• Problem description: Write out the Game of Death II article word for word, beginning at the words that contain "Suspecting Lewis' valet, Bobby" and stopping after "his drug operation.".

— begin Document text —

Game of Death II, also known as Tower of Death () or The New Game of Death, is a 1981 Hong Kong martial arts film directed by Ng See-yuen and starring Bruce Lee, Tong Lung, Huong Cheng Li and Roy Horan. This film was marketed as a sequel to Bruce Lee's last and only partially completed film Game of Death. Bruce Lee died some years before the production of Game of Death II and most of his scenes are taken from Lee's older films, mostly Enter the Dragon.  Aside from the international English dub giving the "Bruce Lee" character the name Billy Lo, this movie appears to have no connection with Robert Clouse's 1978 version of Game of Death.

Plot
After a recent number of challenges, Billy Lo (Bruce Lee) and his friend Chin Ku (Huong Cheng Li) begin to suspect that someone wants them dead. Billy later visits his younger brother Bobby (Tong Lung), who is studying with Billy's former teacher, and leaves him a book on Jeet Kune Do. Chin is soon killed and Billy goes to Japan to find his stepdaughter, May. May tells him that Chin had visited just before his death, and left a film for her. They are suddenly attacked, but Billy manages to escape with the film.

A few days later Billy attends Chin's funeral, where he is turned away from viewing the body. A helicopter arrives during the burial and steals the coffin away. Trying to prevent the theft, Billy is carried up with the casket but falls to his death. Bobby Lo is told of Billy's death by their father, who tells him to find a man named Sherman Lan and avenge his brother. Sherman gives him the film, which shows Chin Ku at the Palace of Death. The Palace of Death is run by a crazed martial arts expert by the name of Lewis (Roy Horan). Any challenger who fails to defeat Lewis is fed to his pack of lions. Bobby decides to meet Lewis, who is impressed with Bobby's abilities. While investigating the Palace, Bobby is attacked by a masked man. Then he informs Lewis that someone is trying to kill him. Later that night, a woman is sent to Bobby's room to seduce and assassinate him. When she fails, one of Lewis' lions attacks Bobby. During the fight, the masked man appears and kills Lewis.

Suspecting Lewis' valet, Bobby seeks him out at the Fan Yu temple, where the underground Tower of Death is rumored to be. After defeating the valet, Bobby spies the secret entrance into the tower. Battling his way through the tower he eventually confronts the operator, Chin Ku. Chin is the head of a global drug trafficking organization and staged his own death to throw off Interpol investigators. He tried to frame Lewis for his death and arranged for the coffin to be stolen to prevent it from being searched. Realizing the only way to defeat Chin's sword skills is with Billy's Jeet Kune Do, Bobby cold-heartedly uses Chin's sword, impales Chin's bodyguard monk (Lee Hoi-San) and Chin together, finally killing Chin and stopping his drug operation.

— end Document text —
— begin Extracted records —

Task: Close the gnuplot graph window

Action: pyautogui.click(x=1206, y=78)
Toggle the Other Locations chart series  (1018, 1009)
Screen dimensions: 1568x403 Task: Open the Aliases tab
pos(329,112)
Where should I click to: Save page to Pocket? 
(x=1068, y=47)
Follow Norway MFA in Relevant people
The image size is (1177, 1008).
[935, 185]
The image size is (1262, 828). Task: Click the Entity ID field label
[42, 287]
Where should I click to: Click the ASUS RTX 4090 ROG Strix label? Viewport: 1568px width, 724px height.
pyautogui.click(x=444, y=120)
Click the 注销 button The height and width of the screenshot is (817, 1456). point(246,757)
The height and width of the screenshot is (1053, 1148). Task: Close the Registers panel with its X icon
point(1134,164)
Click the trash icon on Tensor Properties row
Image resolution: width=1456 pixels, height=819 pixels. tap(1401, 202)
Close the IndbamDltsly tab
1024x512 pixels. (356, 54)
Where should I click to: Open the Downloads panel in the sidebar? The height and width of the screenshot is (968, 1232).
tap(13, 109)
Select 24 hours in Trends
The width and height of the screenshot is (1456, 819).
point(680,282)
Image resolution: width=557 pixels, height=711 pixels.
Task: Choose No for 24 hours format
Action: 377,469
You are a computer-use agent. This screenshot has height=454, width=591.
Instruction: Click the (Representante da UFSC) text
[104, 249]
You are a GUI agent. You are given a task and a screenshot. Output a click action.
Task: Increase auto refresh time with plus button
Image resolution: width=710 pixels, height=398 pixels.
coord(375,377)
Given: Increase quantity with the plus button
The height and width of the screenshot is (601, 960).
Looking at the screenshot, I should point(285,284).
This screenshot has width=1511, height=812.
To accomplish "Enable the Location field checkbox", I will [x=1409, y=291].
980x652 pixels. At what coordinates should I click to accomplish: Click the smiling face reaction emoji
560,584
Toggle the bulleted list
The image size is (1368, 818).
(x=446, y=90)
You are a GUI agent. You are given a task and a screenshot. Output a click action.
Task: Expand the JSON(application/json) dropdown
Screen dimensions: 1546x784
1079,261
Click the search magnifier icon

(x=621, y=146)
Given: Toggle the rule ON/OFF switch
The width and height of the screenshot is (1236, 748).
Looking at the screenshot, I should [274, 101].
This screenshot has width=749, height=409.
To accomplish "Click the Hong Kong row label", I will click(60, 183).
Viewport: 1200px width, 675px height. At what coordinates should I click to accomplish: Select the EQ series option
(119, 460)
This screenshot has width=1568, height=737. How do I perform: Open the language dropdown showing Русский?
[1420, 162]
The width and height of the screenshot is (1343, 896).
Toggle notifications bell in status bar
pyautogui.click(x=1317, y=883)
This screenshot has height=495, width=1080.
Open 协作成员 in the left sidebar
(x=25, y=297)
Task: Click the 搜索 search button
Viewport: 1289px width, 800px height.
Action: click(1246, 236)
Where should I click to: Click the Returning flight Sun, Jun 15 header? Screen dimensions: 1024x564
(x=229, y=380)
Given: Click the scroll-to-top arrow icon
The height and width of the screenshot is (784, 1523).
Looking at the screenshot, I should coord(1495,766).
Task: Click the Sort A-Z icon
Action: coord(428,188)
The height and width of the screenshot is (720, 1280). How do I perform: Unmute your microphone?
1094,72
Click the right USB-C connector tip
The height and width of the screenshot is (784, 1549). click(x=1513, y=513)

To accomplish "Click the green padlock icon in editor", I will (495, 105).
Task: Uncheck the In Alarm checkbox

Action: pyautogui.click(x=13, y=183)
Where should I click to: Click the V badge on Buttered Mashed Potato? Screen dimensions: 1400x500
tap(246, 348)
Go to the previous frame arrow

— end Extracted records —

• Final answer:
Suspecting Lewis' valet, Bobby seeks him out at the Fan Yu temple, where the underground Tower of Death is rumored to be. After defeating the valet, Bobby spies the secret entrance into the tower. Battling his way through the tower he eventually confronts the operator, Chin Ku. Chin is the head of a global drug trafficking organization and staged his own death to throw off Interpol investigators. He tried to frame Lewis for his death and arranged for the coffin to be stolen to prevent it from being searched. Realizing the only way to defeat Chin's sword skills is with Billy's Jeet Kune Do, Bobby cold-heartedly uses Chin's sword, impales Chin's bodyguard monk (Lee Hoi-San) and Chin together, finally killing Chin and stopping his drug operation.